The latest amendments to Korea’s Criminal Procedure Code (the “CPC”) and the Prosecutors’ Office Act (the “POA”), intended (among others) to limit the prosecution’s power to conduct investigations directly, was passed by the National Assembly on May 9, 2022 and is scheduled to come into effect on September 10, 2022. Some of the key amendments, as well as the answers to some frequently asked questions (FAQ) on such amendments, are provided below.
I. Key Amendments
A. Reduction of the scope of crimes for which the prosecution may initiate investigations
The current POA limits the crimes for which the prosecution may directly initiate investigations to the following six types of crimes: “corruption crimes”, “economic crimes”, “crimes of public officials”, “election crimes”, “defense industry crimes”, and “catastrophes”. Under the new amendments, the prosecution’s power to directly initiate investigations is further restricted to just two types of crimes – “corruption crimes” and “economic crimes”. That said, the amendments provide for a transitional period for “election crimes” until December 31, 2022, after which the statute of limitations for crimes relating to Korea’s regional elections held on June 1, 2022 would lapse (Article 3 of the Addenda to POA).
B. Exclusion of the accuser from the scope of persons able to file an objection to the senior judicial police officer’s decision not to transfer the case to the prosecution
The current CPC provides that, in the event a senior judicial police officer decides not to transfer a case to the prosecution, the “complainants, accusers, victims, or their representatives” may file an objection with the head of the police station to which the senior judicial police officer belongs (Article 245-7(1) of the CPC). The amended CPC removes the “accuser” from the scope of persons able to file such an objection. As such, only the “complainants, victims, or their representatives” may file such an objection under the new CPC.

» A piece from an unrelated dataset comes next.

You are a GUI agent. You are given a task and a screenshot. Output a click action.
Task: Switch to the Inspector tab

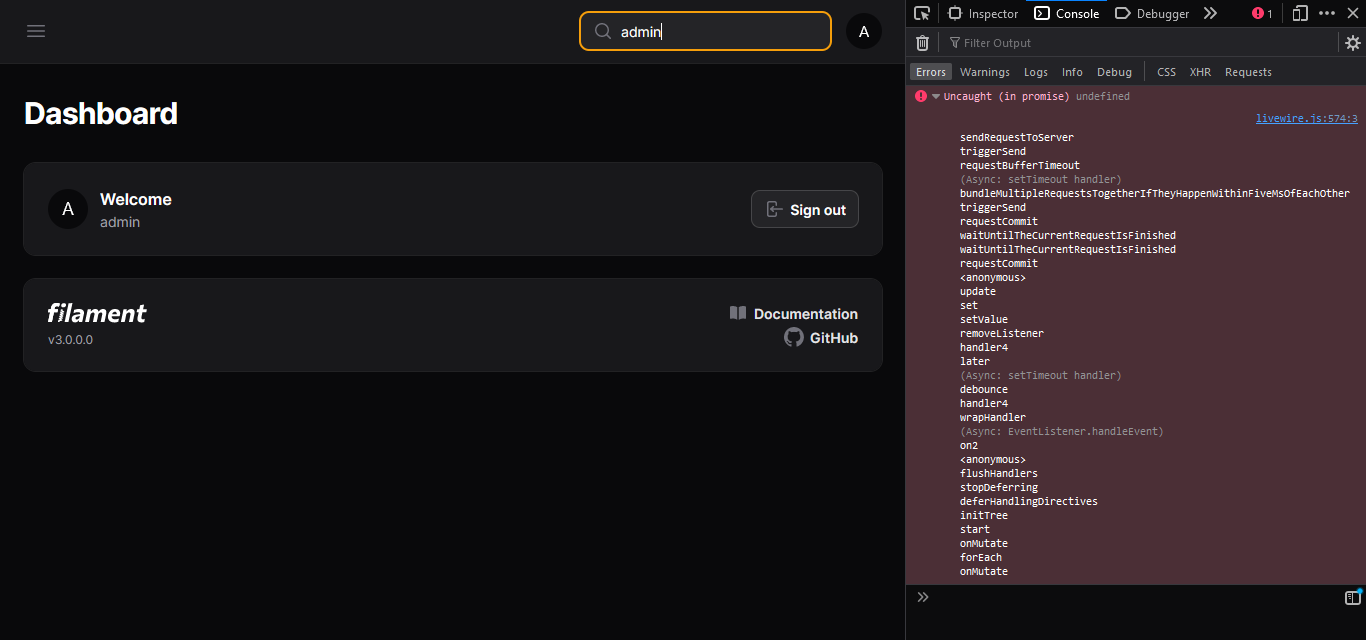[x=983, y=13]
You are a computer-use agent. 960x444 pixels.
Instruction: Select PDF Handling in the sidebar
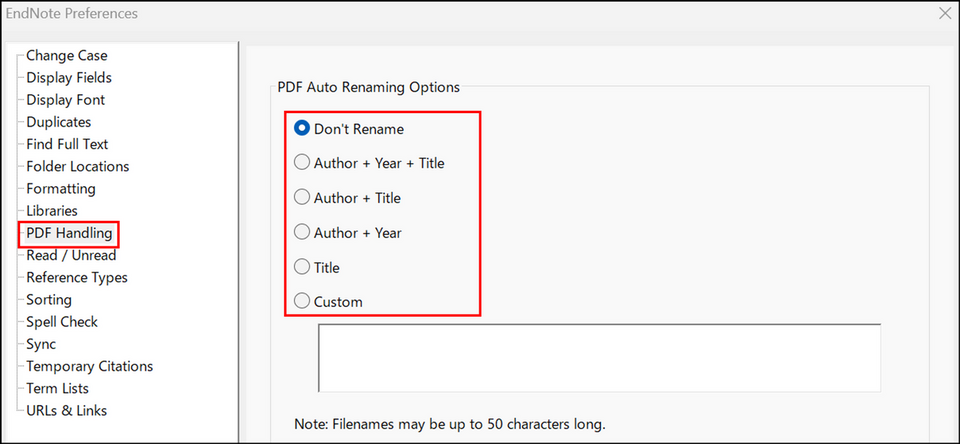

C. Reduction of the scope of supplemental investigations by the prosecution
The CPC currently in effect provides that the prosecution may conduct supplemental investigations in certain circumstances such as where the case was transferred because violation of due process during inspection of place of detention is suspected or because the complainant has filed an objection. The new amendments add the requirement that such supplemental investigations must not only be directly related with the case but also be limited in scope to the extent that such investigations do not deviate from the essence of such case (Article 196(2) of the amended CPC). However, the prosecution’s power to conduct investigations for cases transferred following a recommendation for indictment is not subject to such restrictions and, as long as the investigation is directly related to the case, the prosecution may initiate supplemental investigations. Furthermore, the amendments also (i) prohibit the prosecutor who initiated the investigation of a crime from filing an indictment on that crime, (ii) require the Prosecutor General to report to the National Assembly every quarter the current status of the divisions that have the authority to conduct investigations directly, and (iii) prohibit conducting investigations that deviate from the essence of the case.
Q1) For which corruption and economic crimes may the prosecution directly initiate investigations?

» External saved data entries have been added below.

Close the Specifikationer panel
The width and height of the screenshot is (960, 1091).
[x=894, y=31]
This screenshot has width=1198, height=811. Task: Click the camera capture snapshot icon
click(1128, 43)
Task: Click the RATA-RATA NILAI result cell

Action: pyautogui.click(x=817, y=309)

According to the Regulation on the Scope of Crimes that the Prosecutors can Initiate Investigations and the Enforcement Rule on the same, the prosecution may initiate direct investigations for the following crimes. That said, as the Regulation and the Enforcement Rule are promulgated by Presidential Decree and Ministry of Justice Ordinance that may be amended without being put to a vote in the National Assembly, the scope below may be modified again in the future.
Q2) Does the prosecution hold exclusive investigative powers over corruption and economic crimes involving KRW 500 million or more?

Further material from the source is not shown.